**TO DO:**
A) Say whether each statement agrees with the case report on a solitary fibrous tumor of the liver: (i) the patient's earlier MALT lymphoma was treated with chemotherapy followed by radiation therapy; (ii) the patient's serum tumor marker levels were elevated; (iii) the liver tumor involved several hepatic segments. For each, answer yes or no and quote the deciding words of the case report.
B) Resume the case report on a solitary fibrous tumor of the liver, starting right after its final sentence.

**DOCUMENT PASSAGE:**
Solitary fibrous tumour (SFT) is an uncommon mesenchymal neoplasm that most frequently affects the pleura, although it has been reported with increasing frequency in various other sites such as in the peritoneum, pericardium and in non-serosal sites such as lung parenchyma, upper respiratory tract, orbit, thyroid, parotid gland, or thymus. Liver parenchyma is rarely affected. Clinically, SFTs cause symptoms after having reached a certain size or when vital structures are involved. In recent years, SFTs are more often identified and distinguished from other tumours with a similar appearance due to the availability of characteristic immunohistochemical markers.

Case presentation

In this manuscript we report the case of a large tumour of the liver, which was histologically diagnosed as a SFT, and showed involvement of a single hepatic segment. Because of the patient's presentation and clinical course, it may represent a radiation-induced lesion.

Conclusion

When a SFT has been diagnosed, surgery is the treatment of choice. The small number of patients with a SFT of the liver and its unknown natural behaviour creates the need to a careful registration and follow-up of all identified cases

Background

Solitary fibrous tumour (SFT) is an uncommon mesenchymal neoplasm that most frequently affects the pleura [1, 2], although it has been reported with increasing frequency in various other sites such as in the peritoneum [3], in the pericardium [4] and in non-serosal sites such as lung parenchyma [5], upper respiratory tract [6], orbit [7], thyroid [8], parotid gland [9], or thymus [10]. Liver parenchyma is rarely affected [11]. Clinically, SFTs cause symptoms after having reached a certain size or when vital structures are involved. In recent years, SFTs are more often identified and distinguished from other tumours with a similar appearance due to the availability of immunohistochemical markers [12, 13].

In this manuscript we report the case of a large tumour of the liver, which was histologically diagnosed as a SFT, and showed involvement of a single hepatic segment. Because of the patient's presentation and clinical course, it may represent a radiation-induced lesion.

Case presentation

A 74-year-old man was referred to our department with complains of gastric fullness, frequent episodes of post-prandial nausea, and weight loss over the previous 3 months. Medical history revealed a high-grade mucosa-associated lymphoid tissue (MALT) lymphoma of the stomach in 1996. The lymphoma was staged as IE according to the Ann Arbor staging system, and showed complete response after chemotherapy followed by radiation therapy (60 Gy) of the local nodal regions. On physical examination, a large mass was palpated in the epigastrium that filled the entire right upper quadrant of the abdomen. Routine laboratory investigations, including blood glucose levels, and serum levels of tumour markers (alpha-fetoprotein [AFP], carcinoembryonic antigen [CEA], and carbohydrate antigen [Ca19-9]) were within normal limits. Computed tomography (CT) of the abdomen demonstrated a large, heterogeneous mass in the left hepatic lobe, measuring 24 cm in largest diameter, with necrosis and calcification (Figure 1). There were no signs of recurrence of high grade MALT lymphoma. Liver biopsy showed spindle-cell elements with cellular atypia suggesting a sarcoma. Laparotomy was performed and revealed a large tumour, which only involved segment IV of the liver, and a left lobectomy was performed. Postoperative course was uneventful. After 12 months of follow-up the patient had no signs of local recurrence or distant metastases.

**DATASET EXCERPTS:**

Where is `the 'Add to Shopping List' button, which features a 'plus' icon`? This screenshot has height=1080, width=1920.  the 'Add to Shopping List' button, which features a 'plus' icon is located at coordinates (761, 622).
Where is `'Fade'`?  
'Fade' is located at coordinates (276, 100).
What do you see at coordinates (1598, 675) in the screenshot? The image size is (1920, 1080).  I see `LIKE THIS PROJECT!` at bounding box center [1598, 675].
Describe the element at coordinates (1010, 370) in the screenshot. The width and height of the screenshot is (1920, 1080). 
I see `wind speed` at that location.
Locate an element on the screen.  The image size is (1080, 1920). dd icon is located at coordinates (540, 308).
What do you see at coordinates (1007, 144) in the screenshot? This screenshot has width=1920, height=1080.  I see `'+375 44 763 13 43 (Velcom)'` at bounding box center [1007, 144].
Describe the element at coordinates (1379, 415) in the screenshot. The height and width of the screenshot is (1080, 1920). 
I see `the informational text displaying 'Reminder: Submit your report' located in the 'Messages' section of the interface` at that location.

**ANSWER SET:**
A)
(i) Yes: "showed complete response after chemotherapy followed by radiation therapy (60 Gy) of the local nodal regions"
(ii) No: "were within normal limits"
(iii) No: "which only involved segment IV of the liver"

B)
Figure 1
figure 1

CT-scan of the liver preoperative.

Pathologic examination

Gross examination showed a large tumour measuring 24 × 21 × 15 cm that weighed 2950 g (Figure 2). Macroscopically, the tumour was located in the liver parenchyma and not in relation to serosal surface. The lesion was well encapsulated, and contained a number of central necrotic and scarred areas with radiating bands of fibrous tissue. Microscopically, the tumour was composed of neoplastic spindle cells, with uniform, elongated nuclei, separated by abundant thick bands of collagen (Figure 3a, and 3b). A few highly cellular areas with high mitotic rate of 10 – 13 mitosis/10 HPF were detected. In the higher cellular areas, cells were close together with limited amounts of collagen (Figure 3c). The organization of the tumour cells was different in several areas, varying from small bundles of spindle cells arranged haphazardly, arranged in some groups with nuclear pallisading or in a storiform pattern. Cells were separated by an abundant reticulin network, which appeared in a random pattern. An abundant thin walled vascular network was present with some heamangiopericyoma-like vascular spaces (Figure 3a). Immunohistochemistry revealed strong expression of CD34, CD99, BCL2 and vimentin in virtually all tumour cells (Figure 3d,3e, and 3f). No immunoreactivity was shown with pankeratin, keratin 8/18, epithelial membrane antigen, smooth-muscle actin, desmin, S100, Factor VIII, CD 31 and CD117. Epidermal growth factor receptor (EGFR) (100%) and progesterone receptor (10%–20%) were positive. Oestrogen receptor (ER) and Her-2 neu were negative.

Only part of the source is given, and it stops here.